Para que os elogios não nos façam cair na armadilha da vaidade é importante elogiar a atividade ou comportamento especificamente, e não a pessoa. A maneira como elogiamos pode afetar o pensamento do outro e, por sua vez, a sua propensão para assumir desafios, perseverar e ter sucesso. Há duas mentalidades particulares: fixa e de crescimento.

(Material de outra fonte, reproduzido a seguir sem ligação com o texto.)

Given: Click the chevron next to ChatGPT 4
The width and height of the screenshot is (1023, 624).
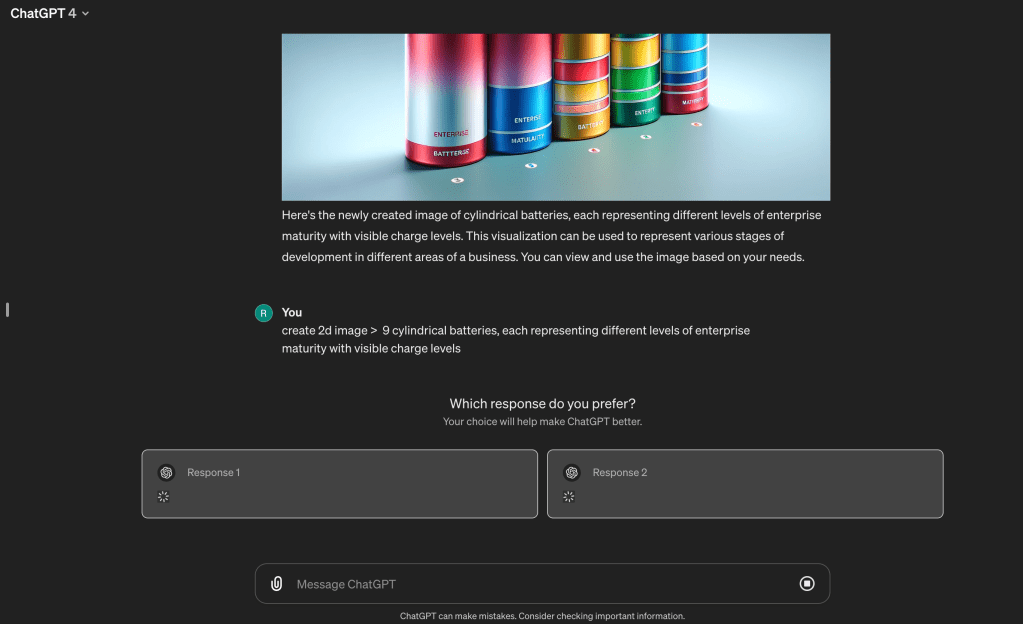Looking at the screenshot, I should [x=85, y=14].
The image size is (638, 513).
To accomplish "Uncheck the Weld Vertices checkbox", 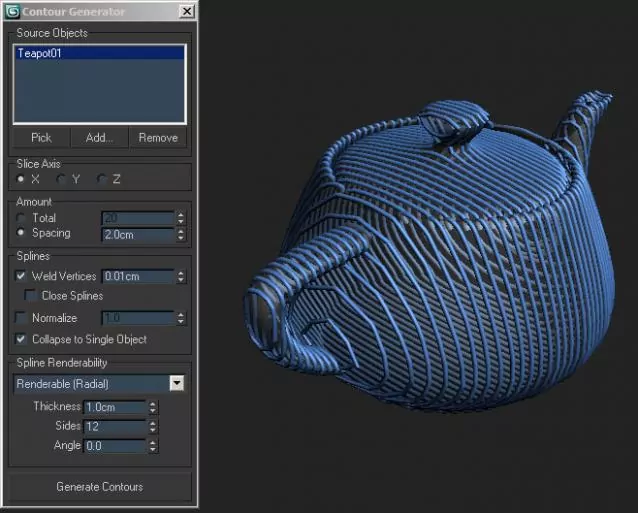I will (22, 276).
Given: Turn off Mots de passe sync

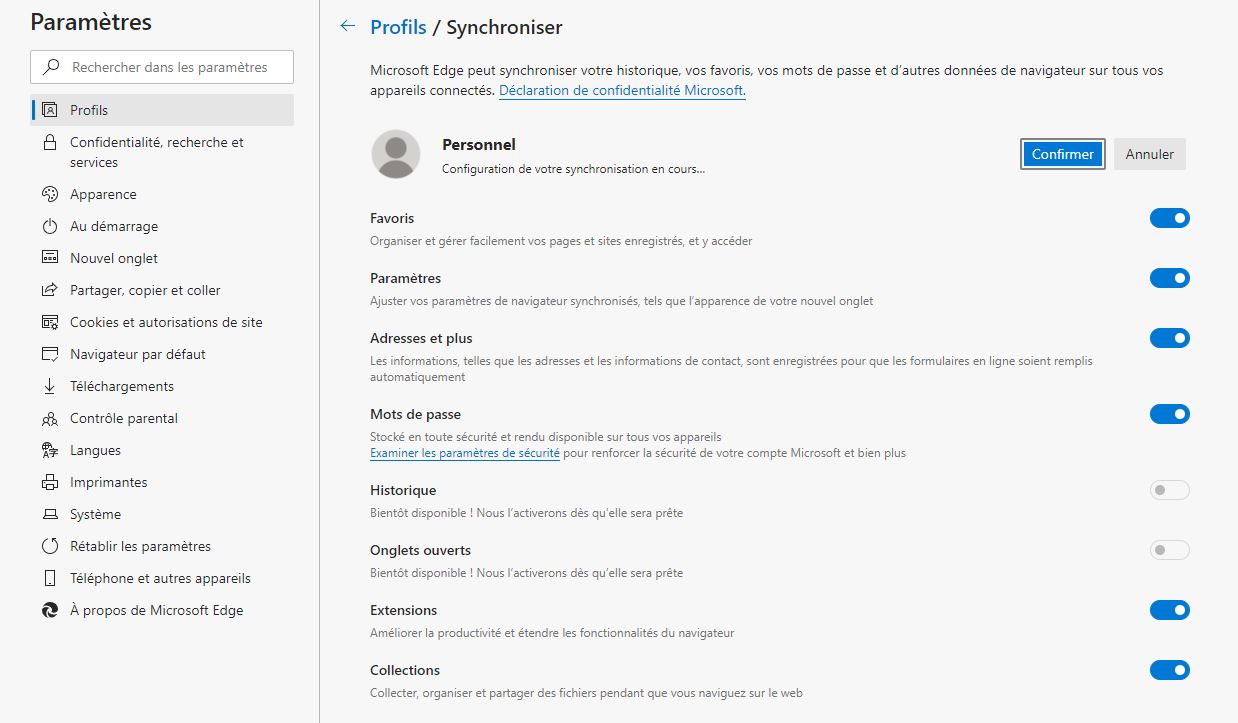Looking at the screenshot, I should click(1169, 414).
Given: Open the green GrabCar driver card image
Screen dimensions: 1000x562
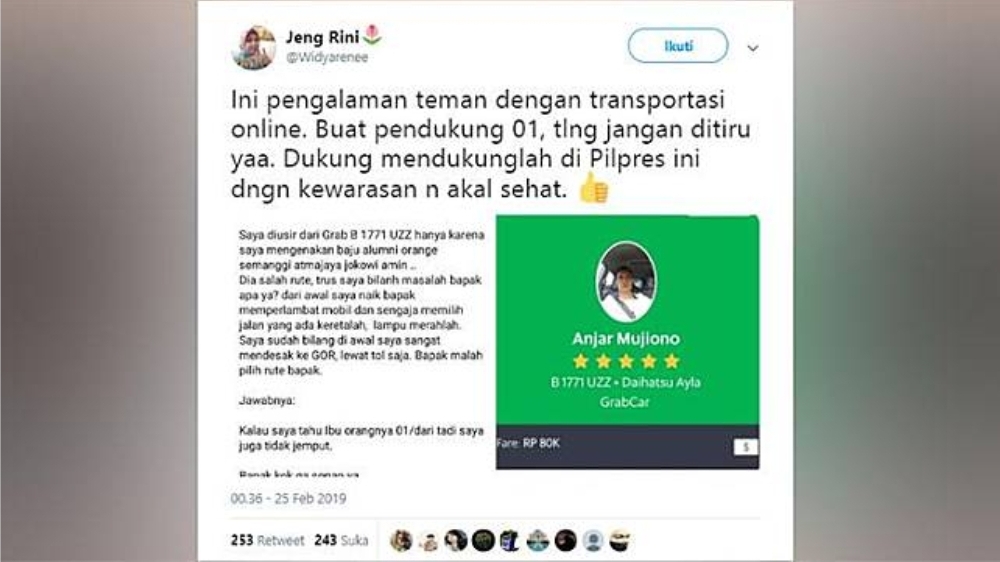Looking at the screenshot, I should (628, 343).
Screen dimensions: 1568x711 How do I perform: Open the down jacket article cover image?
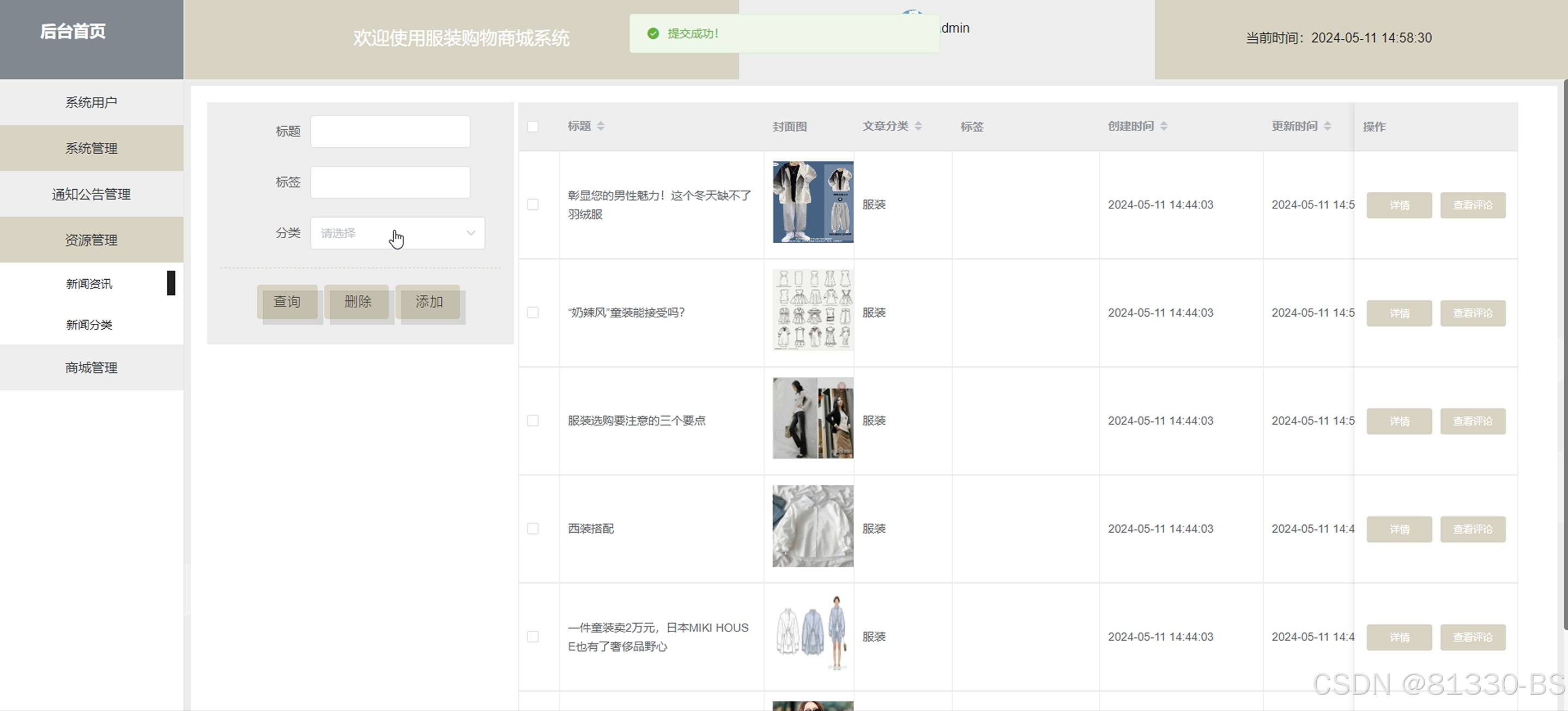point(813,202)
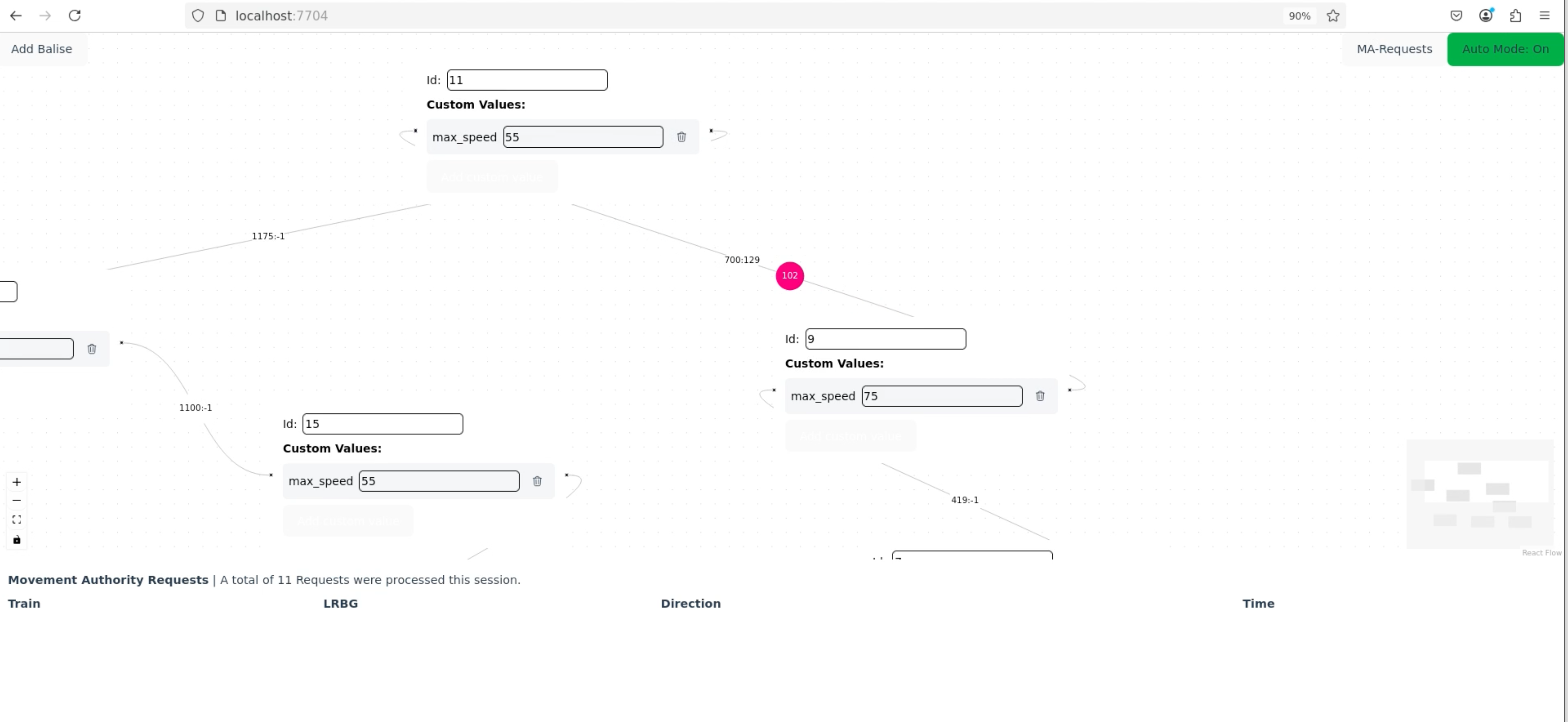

Por outro lado, se somos nós que recebemos o elogio, pensamos que ele tem um componente positivo, pois reafirma o trabalho bem feito, fornecendo informações que dizem que o caminho seguido está correto. Há autores que nos dizem que vivemos para sermos reconhecidos, e não podemos negar que, para certas pessoas, isso parece ser verdade. Além disso, para algumas pessoas os elogios podem ser a base de orgulho, que em excesso pode distorcer a realidade do ambiente e do valor das próprias ações.

Para fortalecer alguém com um elogio, o melhor a fazer é formular sobre fatos ou resultados concretos. De pouco servem generalizações do tipo “você faz isso muito bem” ou “como você é inteligente”. Melhor dizer “eu gostei de como você resolveu este problema em particular” ou “você trabalhou muito bem para superar o objetivo atribuído, mesmo sabendo que não gostava da tarefa”.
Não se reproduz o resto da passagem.